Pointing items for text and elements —
---

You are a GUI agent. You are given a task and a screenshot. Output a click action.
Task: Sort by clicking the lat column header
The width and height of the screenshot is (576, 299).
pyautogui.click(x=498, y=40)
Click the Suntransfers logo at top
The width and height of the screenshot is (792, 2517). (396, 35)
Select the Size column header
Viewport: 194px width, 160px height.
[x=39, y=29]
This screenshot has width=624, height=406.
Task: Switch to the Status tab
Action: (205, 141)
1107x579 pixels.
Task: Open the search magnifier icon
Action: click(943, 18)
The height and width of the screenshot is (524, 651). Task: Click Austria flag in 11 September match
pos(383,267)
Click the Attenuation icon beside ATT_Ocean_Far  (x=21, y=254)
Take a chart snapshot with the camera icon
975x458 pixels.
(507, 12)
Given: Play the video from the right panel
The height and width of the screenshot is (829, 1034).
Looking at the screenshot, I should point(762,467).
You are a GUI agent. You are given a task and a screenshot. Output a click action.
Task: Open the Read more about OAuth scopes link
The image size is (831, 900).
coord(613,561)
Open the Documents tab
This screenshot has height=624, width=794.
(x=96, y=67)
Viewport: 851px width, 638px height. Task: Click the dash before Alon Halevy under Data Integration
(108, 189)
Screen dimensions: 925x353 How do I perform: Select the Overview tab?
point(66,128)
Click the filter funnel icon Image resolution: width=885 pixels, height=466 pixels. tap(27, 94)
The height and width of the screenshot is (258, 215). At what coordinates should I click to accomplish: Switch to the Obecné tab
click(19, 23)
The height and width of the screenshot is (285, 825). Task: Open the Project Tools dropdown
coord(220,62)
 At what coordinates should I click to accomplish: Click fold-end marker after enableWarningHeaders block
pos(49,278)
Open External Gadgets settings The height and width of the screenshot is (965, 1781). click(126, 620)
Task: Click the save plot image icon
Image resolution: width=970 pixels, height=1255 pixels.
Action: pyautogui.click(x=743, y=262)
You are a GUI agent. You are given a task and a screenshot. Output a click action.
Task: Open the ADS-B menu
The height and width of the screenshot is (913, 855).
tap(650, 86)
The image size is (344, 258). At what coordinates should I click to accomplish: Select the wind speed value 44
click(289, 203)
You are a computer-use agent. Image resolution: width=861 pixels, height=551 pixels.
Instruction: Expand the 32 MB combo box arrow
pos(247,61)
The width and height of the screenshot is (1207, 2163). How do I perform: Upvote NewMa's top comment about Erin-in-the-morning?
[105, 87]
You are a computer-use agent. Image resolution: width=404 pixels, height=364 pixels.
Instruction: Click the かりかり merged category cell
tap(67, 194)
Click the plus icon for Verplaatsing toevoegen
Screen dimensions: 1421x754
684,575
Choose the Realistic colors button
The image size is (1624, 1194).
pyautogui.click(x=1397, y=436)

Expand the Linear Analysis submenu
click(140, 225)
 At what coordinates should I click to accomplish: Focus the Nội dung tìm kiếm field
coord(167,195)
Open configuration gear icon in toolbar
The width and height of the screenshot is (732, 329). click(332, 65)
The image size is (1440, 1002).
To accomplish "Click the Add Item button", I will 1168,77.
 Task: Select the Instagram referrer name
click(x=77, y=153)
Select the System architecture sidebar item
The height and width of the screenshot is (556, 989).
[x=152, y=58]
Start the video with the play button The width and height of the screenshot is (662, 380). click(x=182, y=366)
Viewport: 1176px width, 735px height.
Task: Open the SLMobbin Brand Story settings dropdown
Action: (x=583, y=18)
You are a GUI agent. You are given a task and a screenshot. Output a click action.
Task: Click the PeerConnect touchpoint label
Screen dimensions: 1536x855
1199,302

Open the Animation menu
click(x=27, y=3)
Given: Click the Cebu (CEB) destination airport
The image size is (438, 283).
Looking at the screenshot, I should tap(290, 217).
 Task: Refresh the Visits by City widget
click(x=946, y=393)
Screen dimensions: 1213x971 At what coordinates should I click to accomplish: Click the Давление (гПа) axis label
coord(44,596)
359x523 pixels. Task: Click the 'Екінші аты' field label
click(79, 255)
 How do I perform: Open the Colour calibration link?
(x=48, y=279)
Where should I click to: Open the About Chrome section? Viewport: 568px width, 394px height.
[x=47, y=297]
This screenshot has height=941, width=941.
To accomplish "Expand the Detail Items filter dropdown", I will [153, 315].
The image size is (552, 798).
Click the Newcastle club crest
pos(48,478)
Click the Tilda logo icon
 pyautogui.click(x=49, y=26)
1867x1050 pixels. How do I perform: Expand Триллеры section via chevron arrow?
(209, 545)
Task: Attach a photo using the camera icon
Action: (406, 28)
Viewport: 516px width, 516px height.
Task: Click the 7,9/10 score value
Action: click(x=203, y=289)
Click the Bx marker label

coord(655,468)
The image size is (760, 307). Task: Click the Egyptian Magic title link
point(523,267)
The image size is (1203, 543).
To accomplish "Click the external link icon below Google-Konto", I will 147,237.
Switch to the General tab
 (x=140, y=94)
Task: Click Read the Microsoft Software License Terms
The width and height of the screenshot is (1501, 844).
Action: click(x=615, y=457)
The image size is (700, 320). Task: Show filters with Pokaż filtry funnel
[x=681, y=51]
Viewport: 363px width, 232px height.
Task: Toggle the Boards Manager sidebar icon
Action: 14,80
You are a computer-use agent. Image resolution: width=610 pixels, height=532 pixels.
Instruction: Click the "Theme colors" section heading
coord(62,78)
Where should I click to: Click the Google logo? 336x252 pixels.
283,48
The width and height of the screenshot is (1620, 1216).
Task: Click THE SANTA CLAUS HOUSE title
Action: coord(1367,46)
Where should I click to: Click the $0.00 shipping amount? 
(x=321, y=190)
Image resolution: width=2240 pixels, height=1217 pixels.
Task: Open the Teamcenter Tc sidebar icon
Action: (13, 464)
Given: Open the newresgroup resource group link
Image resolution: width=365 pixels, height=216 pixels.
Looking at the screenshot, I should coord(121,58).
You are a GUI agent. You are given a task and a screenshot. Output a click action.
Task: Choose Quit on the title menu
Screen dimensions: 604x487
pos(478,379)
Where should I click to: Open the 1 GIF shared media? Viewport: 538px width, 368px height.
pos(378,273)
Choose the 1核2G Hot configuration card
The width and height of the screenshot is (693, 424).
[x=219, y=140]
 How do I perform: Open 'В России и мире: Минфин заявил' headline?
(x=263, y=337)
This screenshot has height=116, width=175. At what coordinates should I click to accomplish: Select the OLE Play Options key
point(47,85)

---

Short exercise — Copy out every line of these items exactly as it stands, from start to finish.

Full answer —
You are a GUI agent. You are given a task and a screenshot. Output a click action.
Task: Sort by clicking the lat column header
The width and height of the screenshot is (576, 299).
pyautogui.click(x=498, y=40)
Click the Suntransfers logo at top
The width and height of the screenshot is (792, 2517). (396, 35)
Select the Size column header
Viewport: 194px width, 160px height.
[x=39, y=29]
This screenshot has width=624, height=406.
Task: Switch to the Status tab
Action: (205, 141)
1107x579 pixels.
Task: Open the search magnifier icon
Action: click(943, 18)
The height and width of the screenshot is (524, 651). Task: Click Austria flag in 11 September match
pos(383,267)
Click the Attenuation icon beside ATT_Ocean_Far  (x=21, y=254)
Take a chart snapshot with the camera icon
975x458 pixels.
(507, 12)
Given: Play the video from the right panel
The height and width of the screenshot is (829, 1034).
Looking at the screenshot, I should point(762,467).
You are a GUI agent. You are given a task and a screenshot. Output a click action.
Task: Open the Read more about OAuth scopes link
The image size is (831, 900).
coord(613,561)
Open the Documents tab
This screenshot has height=624, width=794.
(x=96, y=67)
Viewport: 851px width, 638px height. Task: Click the dash before Alon Halevy under Data Integration
(108, 189)
Screen dimensions: 925x353 How do I perform: Select the Overview tab?
point(66,128)
Click the filter funnel icon Image resolution: width=885 pixels, height=466 pixels. tap(27, 94)
The height and width of the screenshot is (258, 215). At what coordinates should I click to accomplish: Switch to the Obecné tab
click(19, 23)
The height and width of the screenshot is (285, 825). Task: Open the Project Tools dropdown
coord(220,62)
 At what coordinates should I click to accomplish: Click fold-end marker after enableWarningHeaders block
pos(49,278)
Open External Gadgets settings The height and width of the screenshot is (965, 1781). click(126, 620)
Task: Click the save plot image icon
Image resolution: width=970 pixels, height=1255 pixels.
Action: pyautogui.click(x=743, y=262)
You are a GUI agent. You are given a task and a screenshot. Output a click action.
Task: Open the ADS-B menu
The height and width of the screenshot is (913, 855).
tap(650, 86)
The image size is (344, 258). At what coordinates should I click to accomplish: Select the wind speed value 44
click(289, 203)
You are a computer-use agent. Image resolution: width=861 pixels, height=551 pixels.
Instruction: Expand the 32 MB combo box arrow
pos(247,61)
The width and height of the screenshot is (1207, 2163). How do I perform: Upvote NewMa's top comment about Erin-in-the-morning?
[105, 87]
You are a computer-use agent. Image resolution: width=404 pixels, height=364 pixels.
Instruction: Click the かりかり merged category cell
tap(67, 194)
Click the plus icon for Verplaatsing toevoegen
Screen dimensions: 1421x754
684,575
Choose the Realistic colors button
The image size is (1624, 1194).
pyautogui.click(x=1397, y=436)

Expand the Linear Analysis submenu
click(140, 225)
 At what coordinates should I click to accomplish: Focus the Nội dung tìm kiếm field
coord(167,195)
Open configuration gear icon in toolbar
The width and height of the screenshot is (732, 329). click(332, 65)
The image size is (1440, 1002).
To accomplish "Click the Add Item button", I will 1168,77.
 Task: Select the Instagram referrer name
click(x=77, y=153)
Select the System architecture sidebar item
The height and width of the screenshot is (556, 989).
[x=152, y=58]
Start the video with the play button The width and height of the screenshot is (662, 380). click(x=182, y=366)
Viewport: 1176px width, 735px height.
Task: Open the SLMobbin Brand Story settings dropdown
Action: (x=583, y=18)
You are a GUI agent. You are given a task and a screenshot. Output a click action.
Task: Click the PeerConnect touchpoint label
Screen dimensions: 1536x855
1199,302

Open the Animation menu
click(x=27, y=3)
Given: Click the Cebu (CEB) destination airport
The image size is (438, 283).
Looking at the screenshot, I should tap(290, 217).
 Task: Refresh the Visits by City widget
click(x=946, y=393)
Screen dimensions: 1213x971 At what coordinates should I click to accomplish: Click the Давление (гПа) axis label
coord(44,596)
359x523 pixels. Task: Click the 'Екінші аты' field label
click(79, 255)
 How do I perform: Open the Colour calibration link?
(x=48, y=279)
Where should I click to: Open the About Chrome section? Viewport: 568px width, 394px height.
[x=47, y=297]
This screenshot has height=941, width=941.
To accomplish "Expand the Detail Items filter dropdown", I will [153, 315].
The image size is (552, 798).
Click the Newcastle club crest
pos(48,478)
Click the Tilda logo icon
 pyautogui.click(x=49, y=26)
1867x1050 pixels. How do I perform: Expand Триллеры section via chevron arrow?
(209, 545)
Task: Attach a photo using the camera icon
Action: (406, 28)
Viewport: 516px width, 516px height.
Task: Click the 7,9/10 score value
Action: click(x=203, y=289)
Click the Bx marker label

coord(655,468)
The image size is (760, 307). Task: Click the Egyptian Magic title link
point(523,267)
The image size is (1203, 543).
To accomplish "Click the external link icon below Google-Konto", I will 147,237.
Switch to the General tab
 (x=140, y=94)
Task: Click Read the Microsoft Software License Terms
The width and height of the screenshot is (1501, 844).
Action: click(x=615, y=457)
The image size is (700, 320). Task: Show filters with Pokaż filtry funnel
[x=681, y=51]
Viewport: 363px width, 232px height.
Task: Toggle the Boards Manager sidebar icon
Action: 14,80
You are a computer-use agent. Image resolution: width=610 pixels, height=532 pixels.
Instruction: Click the "Theme colors" section heading
coord(62,78)
Where should I click to: Click the Google logo? 336x252 pixels.
283,48
The width and height of the screenshot is (1620, 1216).
Task: Click THE SANTA CLAUS HOUSE title
Action: coord(1367,46)
Where should I click to: Click the $0.00 shipping amount? 
(x=321, y=190)
Image resolution: width=2240 pixels, height=1217 pixels.
Task: Open the Teamcenter Tc sidebar icon
Action: (13, 464)
Given: Open the newresgroup resource group link
Image resolution: width=365 pixels, height=216 pixels.
Looking at the screenshot, I should coord(121,58).
You are a GUI agent. You are given a task and a screenshot. Output a click action.
Task: Choose Quit on the title menu
Screen dimensions: 604x487
pos(478,379)
Where should I click to: Open the 1 GIF shared media? Viewport: 538px width, 368px height.
pos(378,273)
Choose the 1核2G Hot configuration card
The width and height of the screenshot is (693, 424).
[x=219, y=140]
 How do I perform: Open 'В России и мире: Минфин заявил' headline?
(x=263, y=337)
This screenshot has height=116, width=175. At what coordinates should I click to accomplish: Select the OLE Play Options key
point(47,85)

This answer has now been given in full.